EXERCISE GOAL: Give again, word for word, each line below starting at the one that contains "Image resolution: width=2225" and ending at the one that contains "Task: Open Избранное favorites heart icon".

Segment Open

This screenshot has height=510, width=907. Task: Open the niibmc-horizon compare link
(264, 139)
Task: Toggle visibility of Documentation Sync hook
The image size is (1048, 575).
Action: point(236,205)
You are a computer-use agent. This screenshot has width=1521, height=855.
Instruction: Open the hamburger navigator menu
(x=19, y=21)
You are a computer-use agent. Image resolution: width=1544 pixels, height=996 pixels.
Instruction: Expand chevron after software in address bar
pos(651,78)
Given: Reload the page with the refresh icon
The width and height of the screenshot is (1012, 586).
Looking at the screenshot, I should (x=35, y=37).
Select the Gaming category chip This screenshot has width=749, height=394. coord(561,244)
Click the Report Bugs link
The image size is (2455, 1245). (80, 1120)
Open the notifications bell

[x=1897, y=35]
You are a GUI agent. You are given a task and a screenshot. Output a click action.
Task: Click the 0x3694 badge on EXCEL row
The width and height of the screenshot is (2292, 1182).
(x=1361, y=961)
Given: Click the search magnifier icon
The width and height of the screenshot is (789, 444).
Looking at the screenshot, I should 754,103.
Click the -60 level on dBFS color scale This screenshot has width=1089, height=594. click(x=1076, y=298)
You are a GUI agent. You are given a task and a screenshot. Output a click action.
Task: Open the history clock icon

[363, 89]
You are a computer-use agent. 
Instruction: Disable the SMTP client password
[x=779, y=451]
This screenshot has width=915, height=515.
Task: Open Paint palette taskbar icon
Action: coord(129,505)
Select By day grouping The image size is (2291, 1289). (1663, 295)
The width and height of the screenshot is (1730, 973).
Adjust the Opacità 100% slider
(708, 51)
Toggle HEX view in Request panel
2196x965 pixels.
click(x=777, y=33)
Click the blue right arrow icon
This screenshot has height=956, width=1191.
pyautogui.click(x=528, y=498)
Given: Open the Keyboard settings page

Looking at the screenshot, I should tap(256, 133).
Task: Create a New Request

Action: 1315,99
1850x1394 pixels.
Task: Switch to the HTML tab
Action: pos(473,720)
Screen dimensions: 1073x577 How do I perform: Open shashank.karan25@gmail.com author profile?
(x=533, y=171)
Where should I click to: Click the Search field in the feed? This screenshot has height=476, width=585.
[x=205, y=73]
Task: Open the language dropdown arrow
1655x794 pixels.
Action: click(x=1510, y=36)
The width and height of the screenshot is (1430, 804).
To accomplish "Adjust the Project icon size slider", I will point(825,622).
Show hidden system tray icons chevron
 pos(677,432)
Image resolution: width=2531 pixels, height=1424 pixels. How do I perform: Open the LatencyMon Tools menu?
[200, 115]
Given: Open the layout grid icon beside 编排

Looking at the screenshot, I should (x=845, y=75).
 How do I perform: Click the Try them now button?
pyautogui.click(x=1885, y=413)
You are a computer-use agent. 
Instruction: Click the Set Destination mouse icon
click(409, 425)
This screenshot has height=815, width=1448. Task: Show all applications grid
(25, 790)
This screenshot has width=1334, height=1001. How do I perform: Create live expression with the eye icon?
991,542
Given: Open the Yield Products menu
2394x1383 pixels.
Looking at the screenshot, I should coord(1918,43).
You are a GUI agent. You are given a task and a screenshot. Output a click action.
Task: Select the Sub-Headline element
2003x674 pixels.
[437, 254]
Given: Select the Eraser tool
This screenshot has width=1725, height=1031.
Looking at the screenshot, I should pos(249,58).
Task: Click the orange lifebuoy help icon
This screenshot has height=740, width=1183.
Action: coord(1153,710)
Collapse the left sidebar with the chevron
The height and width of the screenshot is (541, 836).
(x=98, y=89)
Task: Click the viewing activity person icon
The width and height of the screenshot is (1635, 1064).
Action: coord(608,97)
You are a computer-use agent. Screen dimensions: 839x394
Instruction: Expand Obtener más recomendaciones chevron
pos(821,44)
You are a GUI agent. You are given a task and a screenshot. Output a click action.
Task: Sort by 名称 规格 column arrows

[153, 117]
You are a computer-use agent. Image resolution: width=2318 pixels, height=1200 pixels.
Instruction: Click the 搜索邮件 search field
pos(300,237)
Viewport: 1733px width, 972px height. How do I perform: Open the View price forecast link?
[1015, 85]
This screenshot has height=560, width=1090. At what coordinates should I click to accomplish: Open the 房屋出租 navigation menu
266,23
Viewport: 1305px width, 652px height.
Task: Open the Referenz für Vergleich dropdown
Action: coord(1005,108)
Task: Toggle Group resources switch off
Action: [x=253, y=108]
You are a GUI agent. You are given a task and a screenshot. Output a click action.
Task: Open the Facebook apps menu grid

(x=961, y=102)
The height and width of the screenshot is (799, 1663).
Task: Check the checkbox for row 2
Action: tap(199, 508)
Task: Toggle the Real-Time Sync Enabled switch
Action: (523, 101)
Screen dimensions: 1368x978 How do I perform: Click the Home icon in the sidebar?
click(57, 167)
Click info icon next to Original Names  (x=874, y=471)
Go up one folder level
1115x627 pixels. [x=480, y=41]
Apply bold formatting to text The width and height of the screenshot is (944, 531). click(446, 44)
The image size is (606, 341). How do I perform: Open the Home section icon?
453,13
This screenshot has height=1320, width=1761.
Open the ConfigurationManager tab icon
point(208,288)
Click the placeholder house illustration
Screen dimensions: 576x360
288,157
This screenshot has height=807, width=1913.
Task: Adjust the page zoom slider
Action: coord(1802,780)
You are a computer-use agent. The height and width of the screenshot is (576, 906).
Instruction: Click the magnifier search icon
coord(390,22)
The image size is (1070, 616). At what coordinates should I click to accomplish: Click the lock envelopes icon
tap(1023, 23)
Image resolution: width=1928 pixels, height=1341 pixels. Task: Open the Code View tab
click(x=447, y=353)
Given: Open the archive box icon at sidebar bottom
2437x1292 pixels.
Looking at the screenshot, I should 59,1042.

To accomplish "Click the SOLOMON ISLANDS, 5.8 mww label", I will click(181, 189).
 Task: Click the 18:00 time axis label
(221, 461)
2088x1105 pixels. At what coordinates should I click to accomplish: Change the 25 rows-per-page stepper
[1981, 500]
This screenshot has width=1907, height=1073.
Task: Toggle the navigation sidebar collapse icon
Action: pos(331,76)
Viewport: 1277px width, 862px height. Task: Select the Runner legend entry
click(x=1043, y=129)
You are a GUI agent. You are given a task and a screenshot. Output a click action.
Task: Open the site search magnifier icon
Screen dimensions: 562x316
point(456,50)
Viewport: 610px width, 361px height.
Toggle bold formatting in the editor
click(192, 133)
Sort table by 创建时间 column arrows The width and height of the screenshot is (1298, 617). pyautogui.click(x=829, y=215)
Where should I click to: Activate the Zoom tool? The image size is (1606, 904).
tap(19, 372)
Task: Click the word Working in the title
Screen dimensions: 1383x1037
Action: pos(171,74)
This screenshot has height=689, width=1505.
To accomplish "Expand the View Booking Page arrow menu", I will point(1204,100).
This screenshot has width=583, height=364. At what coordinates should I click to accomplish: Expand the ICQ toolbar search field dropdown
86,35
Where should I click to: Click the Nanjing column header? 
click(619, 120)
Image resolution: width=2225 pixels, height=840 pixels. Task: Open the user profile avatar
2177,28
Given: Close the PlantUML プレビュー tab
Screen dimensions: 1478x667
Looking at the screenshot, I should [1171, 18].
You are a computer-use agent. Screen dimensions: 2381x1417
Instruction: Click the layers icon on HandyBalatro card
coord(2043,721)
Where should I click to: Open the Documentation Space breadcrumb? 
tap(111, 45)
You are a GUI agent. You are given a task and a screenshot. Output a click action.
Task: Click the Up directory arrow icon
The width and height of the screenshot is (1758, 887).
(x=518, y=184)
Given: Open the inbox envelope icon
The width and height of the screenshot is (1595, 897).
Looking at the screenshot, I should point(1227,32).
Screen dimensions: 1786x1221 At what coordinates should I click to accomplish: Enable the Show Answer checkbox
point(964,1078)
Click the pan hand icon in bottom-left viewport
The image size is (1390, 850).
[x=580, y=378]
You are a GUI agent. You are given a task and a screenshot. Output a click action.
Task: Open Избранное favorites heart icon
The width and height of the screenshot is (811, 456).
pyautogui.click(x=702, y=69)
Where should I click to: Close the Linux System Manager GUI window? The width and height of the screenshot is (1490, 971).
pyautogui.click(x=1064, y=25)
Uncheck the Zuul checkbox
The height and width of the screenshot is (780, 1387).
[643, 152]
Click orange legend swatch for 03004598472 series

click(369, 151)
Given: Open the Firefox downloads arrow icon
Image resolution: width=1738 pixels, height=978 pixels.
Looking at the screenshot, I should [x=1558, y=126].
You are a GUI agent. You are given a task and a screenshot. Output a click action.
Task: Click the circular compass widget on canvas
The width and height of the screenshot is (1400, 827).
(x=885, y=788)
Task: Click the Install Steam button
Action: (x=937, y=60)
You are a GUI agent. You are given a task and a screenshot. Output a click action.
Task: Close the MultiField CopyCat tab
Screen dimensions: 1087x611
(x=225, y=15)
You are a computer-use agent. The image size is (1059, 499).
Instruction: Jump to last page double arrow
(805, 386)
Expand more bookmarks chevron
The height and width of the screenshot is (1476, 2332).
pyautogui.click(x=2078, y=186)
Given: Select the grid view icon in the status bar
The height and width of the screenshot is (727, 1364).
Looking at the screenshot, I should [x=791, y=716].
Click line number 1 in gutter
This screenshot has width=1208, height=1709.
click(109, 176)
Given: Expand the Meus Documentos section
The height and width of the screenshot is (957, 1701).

Segment Closed

TASK ANSWER:
Image resolution: width=2225 pixels, height=840 pixels. Task: Open the user profile avatar
2177,28
Given: Close the PlantUML プレビュー tab
Screen dimensions: 1478x667
Looking at the screenshot, I should [1171, 18].
You are a computer-use agent. Screen dimensions: 2381x1417
Instruction: Click the layers icon on HandyBalatro card
coord(2043,721)
Where should I click to: Open the Documentation Space breadcrumb? 
tap(111, 45)
You are a GUI agent. You are given a task and a screenshot. Output a click action.
Task: Click the Up directory arrow icon
The width and height of the screenshot is (1758, 887).
(x=518, y=184)
Given: Open the inbox envelope icon
The width and height of the screenshot is (1595, 897).
Looking at the screenshot, I should point(1227,32).
Screen dimensions: 1786x1221 At what coordinates should I click to accomplish: Enable the Show Answer checkbox
point(964,1078)
Click the pan hand icon in bottom-left viewport
The image size is (1390, 850).
[x=580, y=378]
You are a GUI agent. You are given a task and a screenshot. Output a click action.
Task: Open Избранное favorites heart icon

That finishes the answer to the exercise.